Crys put his palms against the wounds and let the light rise. The man’s pain became terror, became awe, and by the time it was done, the fervour of belief shone in his face. He looked at the place where the arrow had been and flexed his arm, then at the newly sealed scar in Crys’s own arm from the spear thrust.

Ash helped him to his feet. ‘When they ask, you tell them the Fox God Himself spared your life and then saved your life. Wait here.’

The Krikite’s jaw was slack and he held out a wondering hand, brushing it gently over the scars on Crys’s chest. ‘I see you, Lord.’

Crys straightened his shoulders. ‘And I see you.’

They dressed hurriedly and Crys looked at those they’d killed, wondering whether he should have tried to save them.

There have to be consequences, the Fox God told him.
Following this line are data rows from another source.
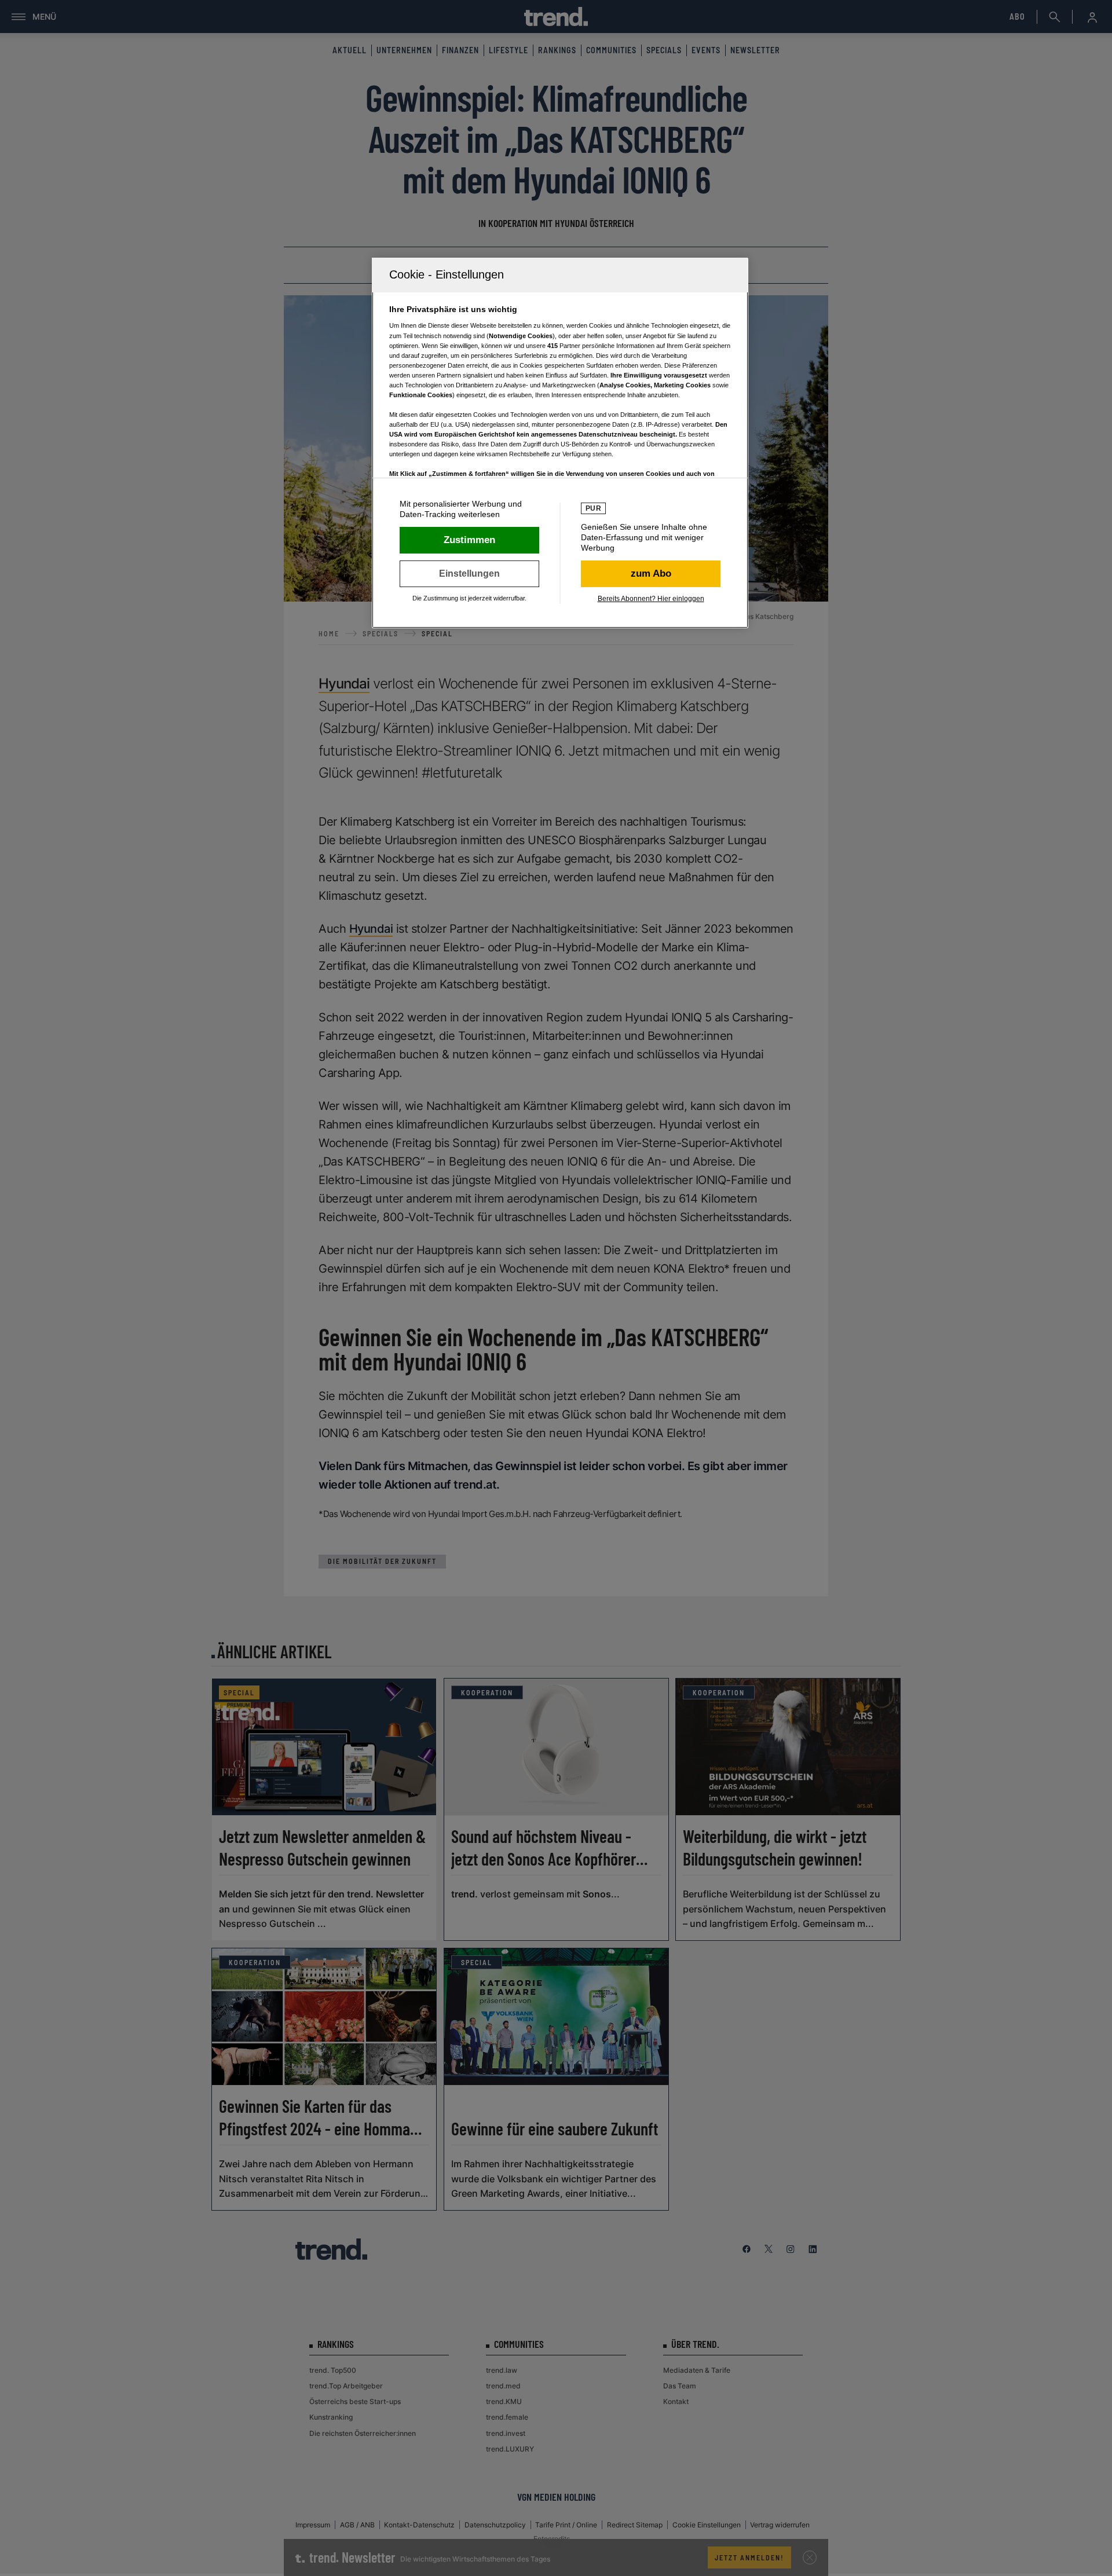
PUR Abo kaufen (650, 573)
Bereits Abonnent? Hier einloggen (651, 599)
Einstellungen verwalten (469, 573)
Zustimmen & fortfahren (469, 540)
Ash buckled his belt and winced as the adrenaline faded and the hurts made themselves known. ‘One way to start a legend,’ he sighed. ‘No healing for me,’ he said, slinging an arm around Crys’s shoulders and pressing a kiss to his temple. ‘I don’t know if you’ve got a limit on that silver light, but use it for something more important than bruises. Besides, sometimes we should hurt. Keeps us sharp.’
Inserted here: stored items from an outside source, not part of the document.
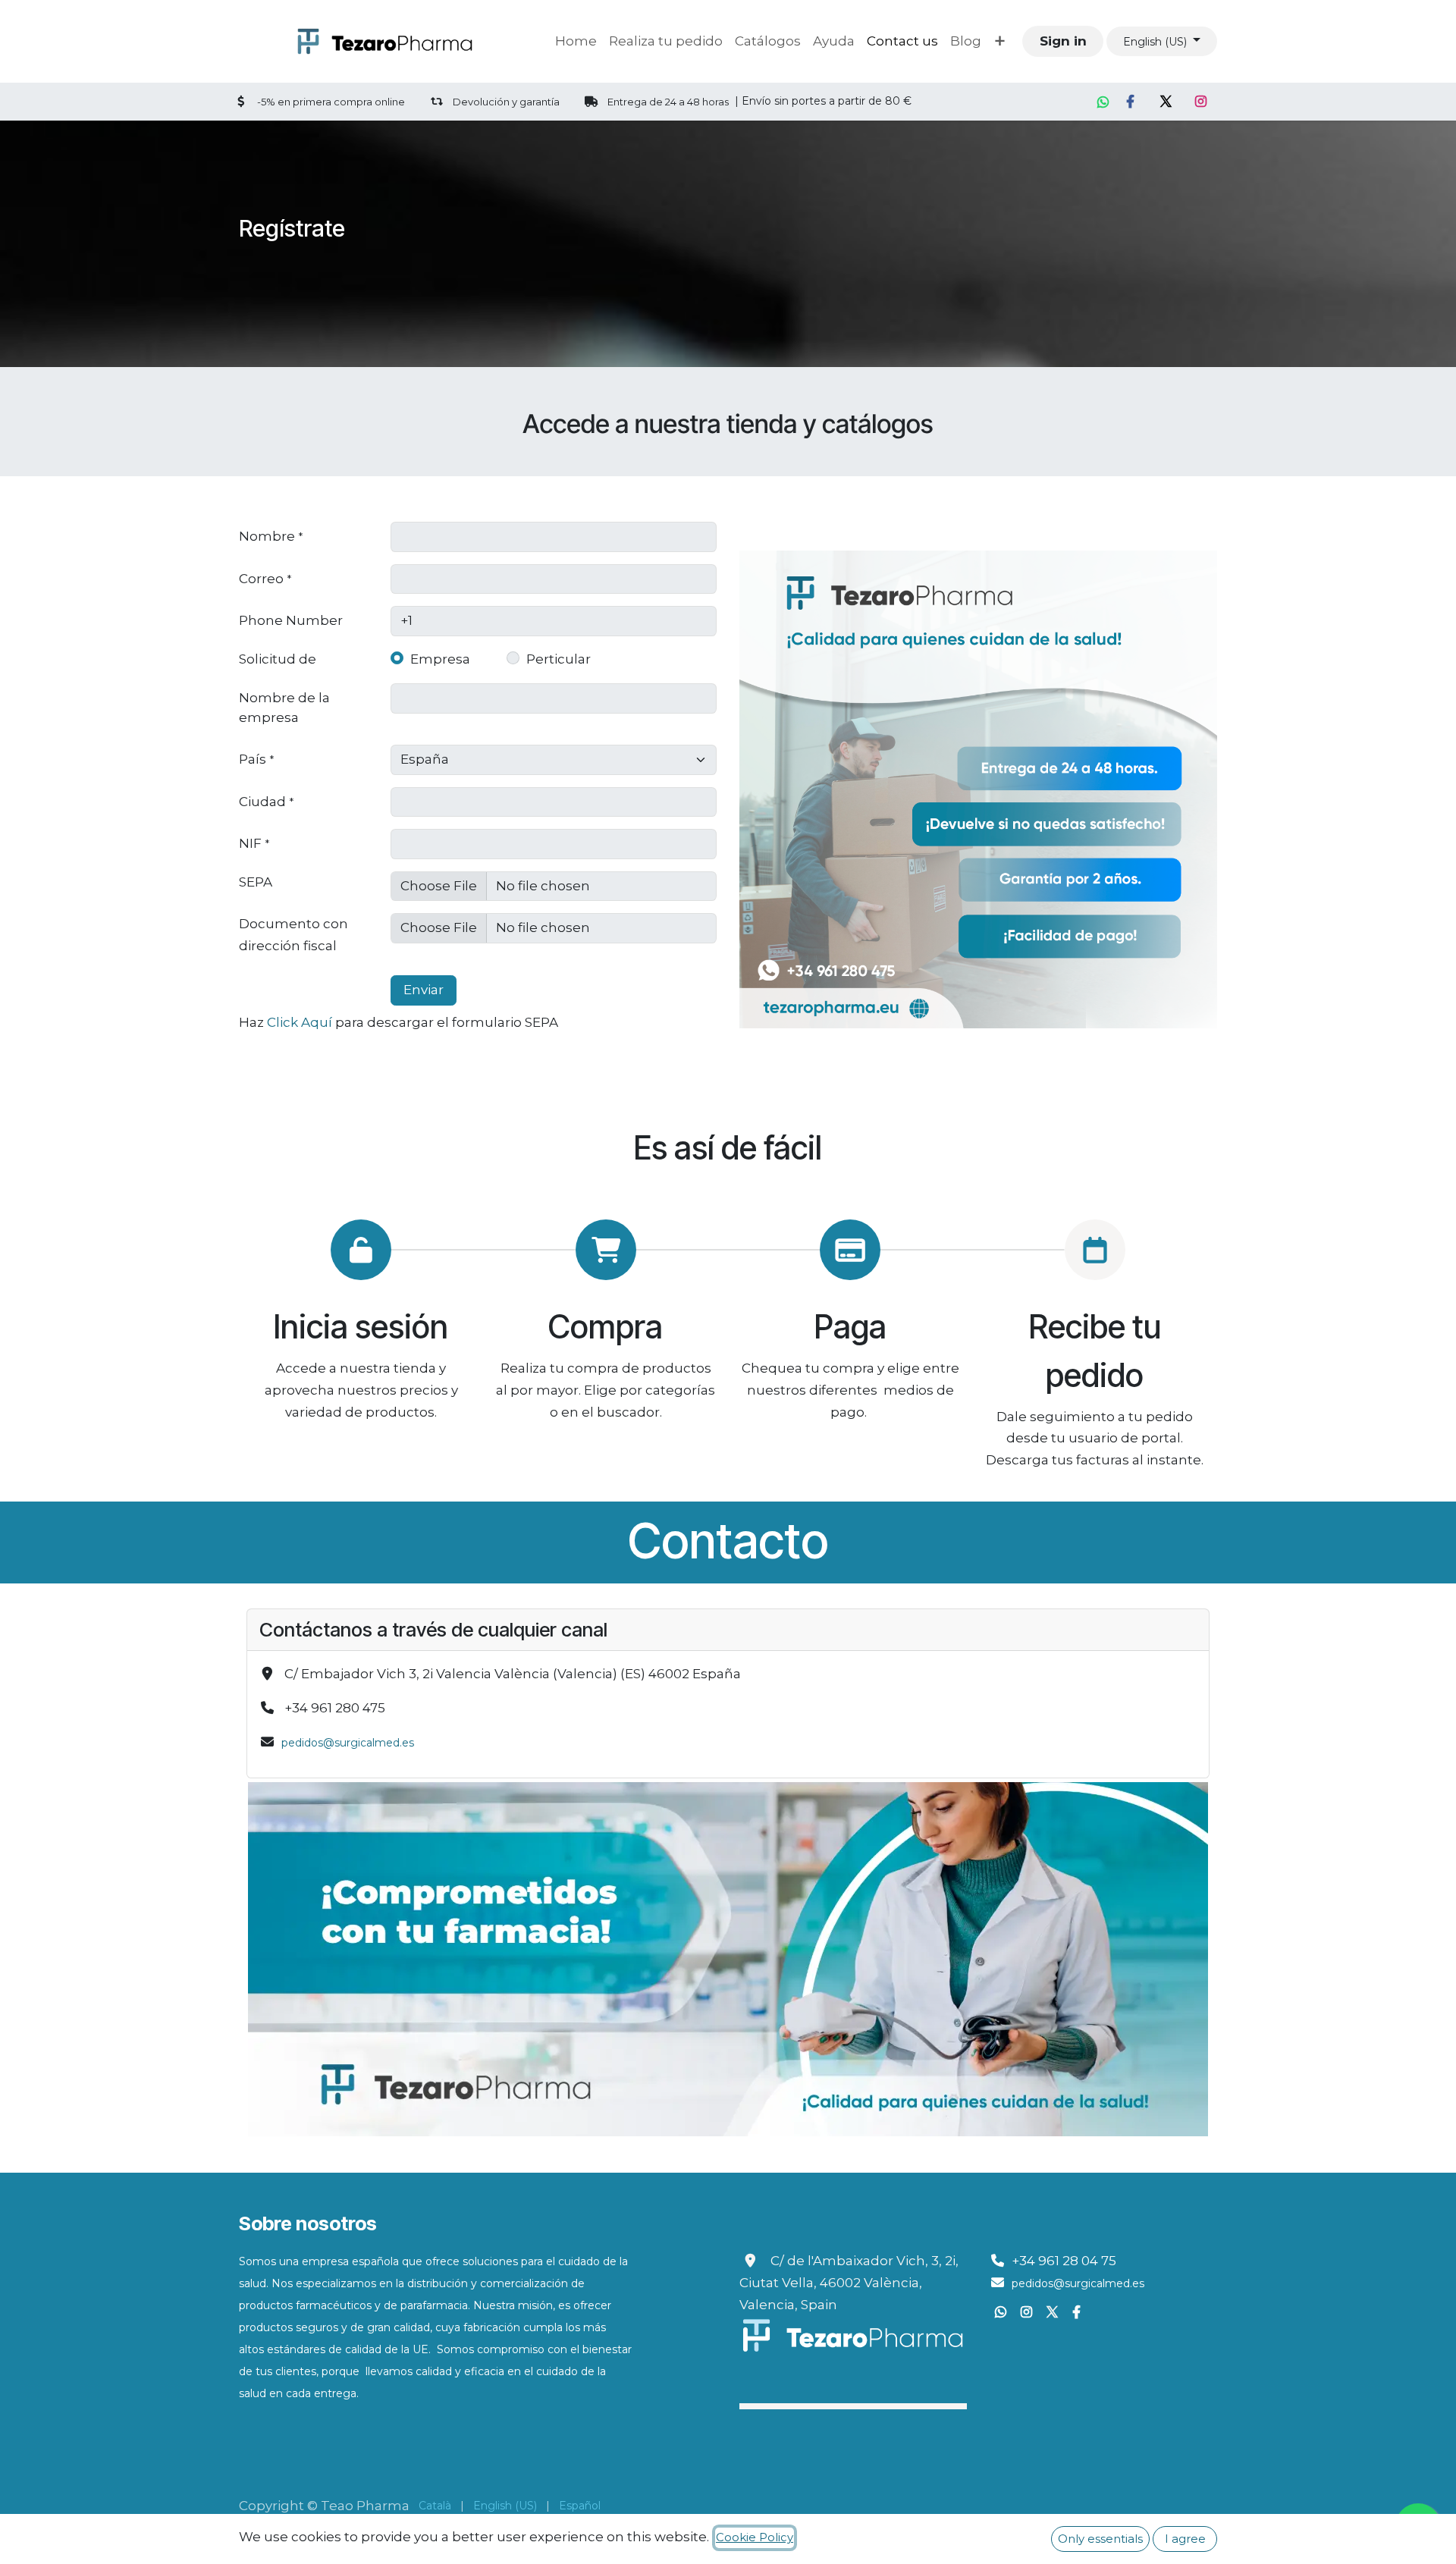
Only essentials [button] (1100, 2539)
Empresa (440, 659)
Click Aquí (299, 1022)
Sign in (1063, 41)
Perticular (558, 659)
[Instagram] (1201, 102)
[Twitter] (1166, 102)
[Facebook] (1131, 102)
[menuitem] (576, 41)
Crys squeezed his waist. ‘You’re wiser than you look, heart-bound,’ he said. ‘One of the reasons I love you. But let’s catch up with Cutta before anyone else decides to try and kill us.’

‘Once this one tells his tale to all who’ll listen, we’ll have even more warriors on our side. At this rate we won’t even need to meet the Warlord,’ Ash said as they began walking, pointing to the Krikite now following so closely he almost trod on Crys’s heels.